DOCUMENT
Philosophical Works, v. 2 (of 4)


Page 33 of 113



'Tis commonly allowed that madmen have no liberty. But, were we to judge by their actions, these have less regularity and constancy than the actions of wise men, and consequently are farther removed from necessity. Our way of thinking in this particular is, therefore, absolutely inconsistent; but is a natural consequence of these confused ideas and undefined terms, which we so commonly make use of in our reasonings, especially on the present subject.

We must now show, that, as the union betwixt motives and actions has the same constancy as that in any natural operations, so its influence on the understanding is also the same, in determining us to infer the existence of one from that of another. If this shall appear, there is no known circumstance that enters into the connexion and production of the actions of matter that is not to be found in all the operations of the mind; and consequently we cannot, without a manifest absurdity, attribute necessity to the one, and refuse it to the other.

There is no philosopher, whose judgment is so rivetted to this fantastical system of liberty, as not to acknowledge the force of moral evidence, and both in speculation and practice proceed upon it as upon a reasonable foundation. Now, moral evidence is nothing[Pg 157] but a conclusion concerning the actions of men, derived from the consideration of their motives, temper, and situation. Thus, when we see certain characters or figures described upon paper, we infer that the person who produced them would affirm such facts, the death of Csar, the success of Augustus, the cruelty of Nero; and, remembering many other concurrent testimonies, we conclude that those facts were once really existent, and that so many men, without any interest, would never conspire to deceive us; especially since they must, in the attempt, expose themselves to the derision of all their contemporaries, when these facts were asserted to be recent and universally known. The same kind of reasoning runs through politics, war, commerce, economy, and indeed mixes itself so entirely in human life, that 'tis impossible to act or subsist a moment without having recourse to it. A prince who imposes a tax upon his subjects, expects their compliance. A general who conducts an army, makes account of a certain degree of courage. A merchant looks for fidelity and skill in his factor or supercargo. A man who gives orders for his dinner, doubts not of the obedience of his servants. In short, as nothing more nearly interests us than our own actions and those of others, the greatest part of our reasonings is employed in judgments concerning them. Now I assert, that whoever reasons after this manner, does ipso facto believe the actions of the will to arise from necessity, and that he knows not what he means when he denies it.

INFORMATION SHOWN
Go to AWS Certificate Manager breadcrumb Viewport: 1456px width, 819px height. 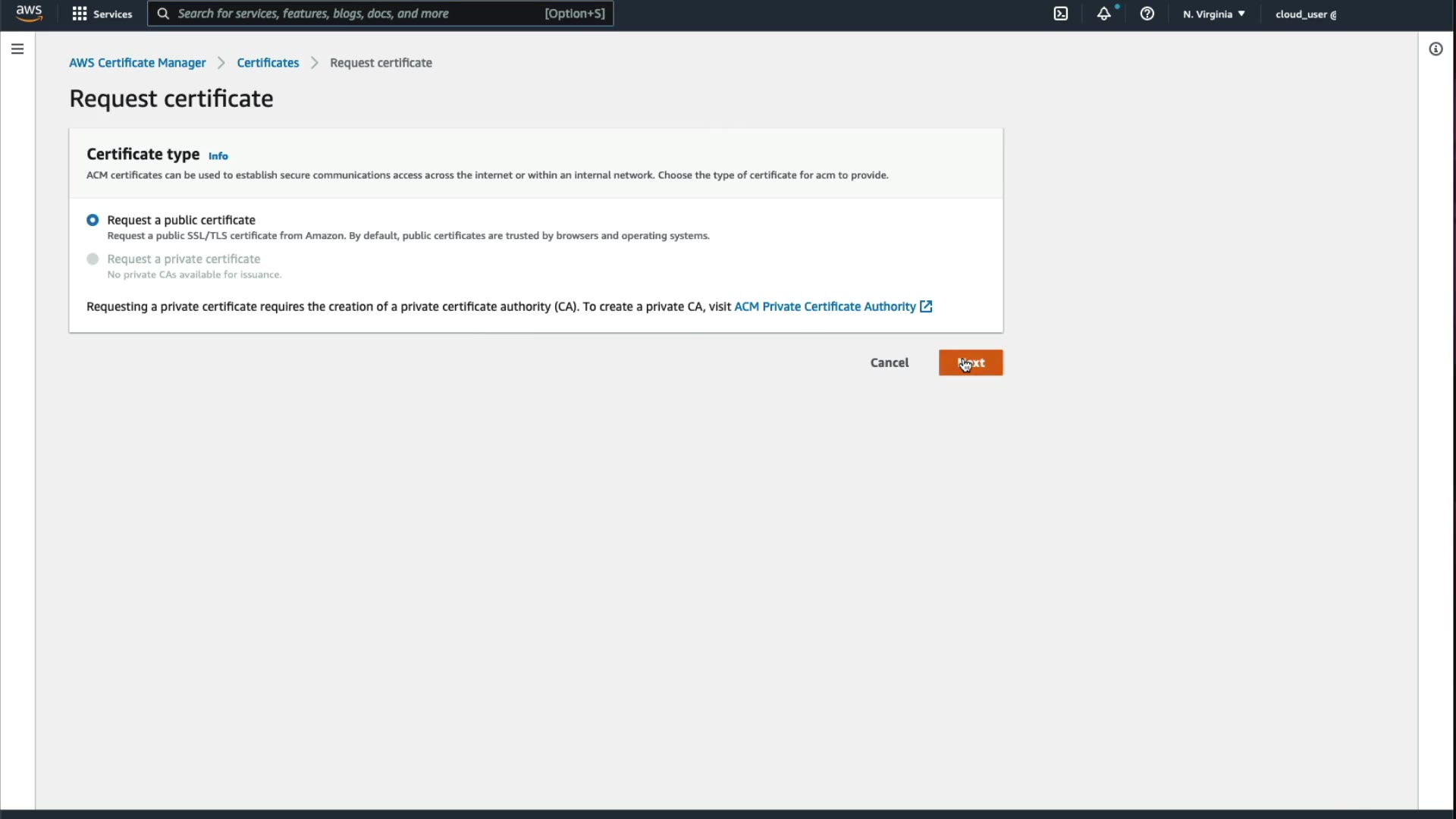pyautogui.click(x=137, y=63)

EXERCISES TO COMPLETE
1. According to the passage on liberty and necessity, what does a merchant look for in his factor or supercargo?
2. Write the next part of the passage on liberty and necessity, picking up right after its last sentence.

RESULTS BY TASK
1. Fidelity and skill.

2.
All those objects, of which we call the one cause and the other effect, considered in themselves, are as distinct and separate from each other as any two things in nature; nor can we ever, by the most accurate survey of them, infer the existence of the one from that[Pg 158] of the other. 'Tis only from experience and the observation of their constant union, that we are able to form this inference; and even after all, the inference is nothing but the effects of custom on the imagination. We must not here be content with saying, that the idea of cause and effect arises from objects constantly united; but must affirm, that 'tis the very same with the idea of these objects, and that the necessary connexion is not discovered by a conclusion of the understanding, but is merely a perception of the mind. Wherever, therefore, we observe the same union, and wherever the union operates in the same manner upon the belief and opinion, we have the idea of causes and necessity, though perhaps we may avoid those expressions. Motion in one body, in all past instances that have fallen under our observation, is followed upon impulse by motion in another. 'Tis impossible for the mind to penetrate farther. From this constant union it forms the idea of cause and effect, and by its influence feels the necessity. As there is the same constancy, and the same influence, in what we call moral evidence, I ask no more. What remains can only be a dispute of words.

And indeed, when we consider how aptly natural and moral evidence cement together, and form only one chain of argument betwixt them, we shall make no scruple to allow, that they are of the same nature, and derived from the same principles. A prisoner, who has neither money nor interest, discover the impossibility of his escape, as well from the obstinacy of the gaoler, as from the walls and bars with which he is surrounded; and in all attempts for his freedom, chooses rather to work upon the stone and iron of the one, than upon the inflexible nature of the other. The[Pg 159] same prisoner, when conducted to the scaffold, foresees his death as certainly from the constancy and fidelity of his guards, as from the operation of the axe or wheel. His mind runs along a certain train of ideas: the refusal of the soldiers to consent to his escape; the action of the executioner; the separation of the head and body, bleeding, convulsive motions, and death. Here is a connected chain of natural causes and voluntary actions; but the mind feels no difference betwixt them in passing from one link to another; nor is less certain of the future event than if it were connected with the present impressions of the memory and senses by a train of causes cemented together by what we are pleased to call a physical necessity. The same experienced union has the same effect on the mind, whether the united objects be motives, volitions and actions, or figure and motion. We may change the names of things, but their nature and their operation on the understanding never change.

I dare be positive no one will ever endeavour to refute these reasonings otherwise than by altering my definitions, and assigning a different meaning to the terms of cause, and effect, and necessity, and liberty, and chance. According to my definitions, necessity makes an essential part of causation; and consequently liberty, by removing necessity, removes also causes, and is the very same thing with chance. As chance is commonly thought to imply a contradiction, and is at least directly contrary to experience, there are always the same arguments against liberty or free-will. If any one alters the definitions, I cannot pretend to argue with him till I know the meaning he assigns to these terms.


[Pg 160]

SECTION II.
THE SAME SUBJECT CONTINUED.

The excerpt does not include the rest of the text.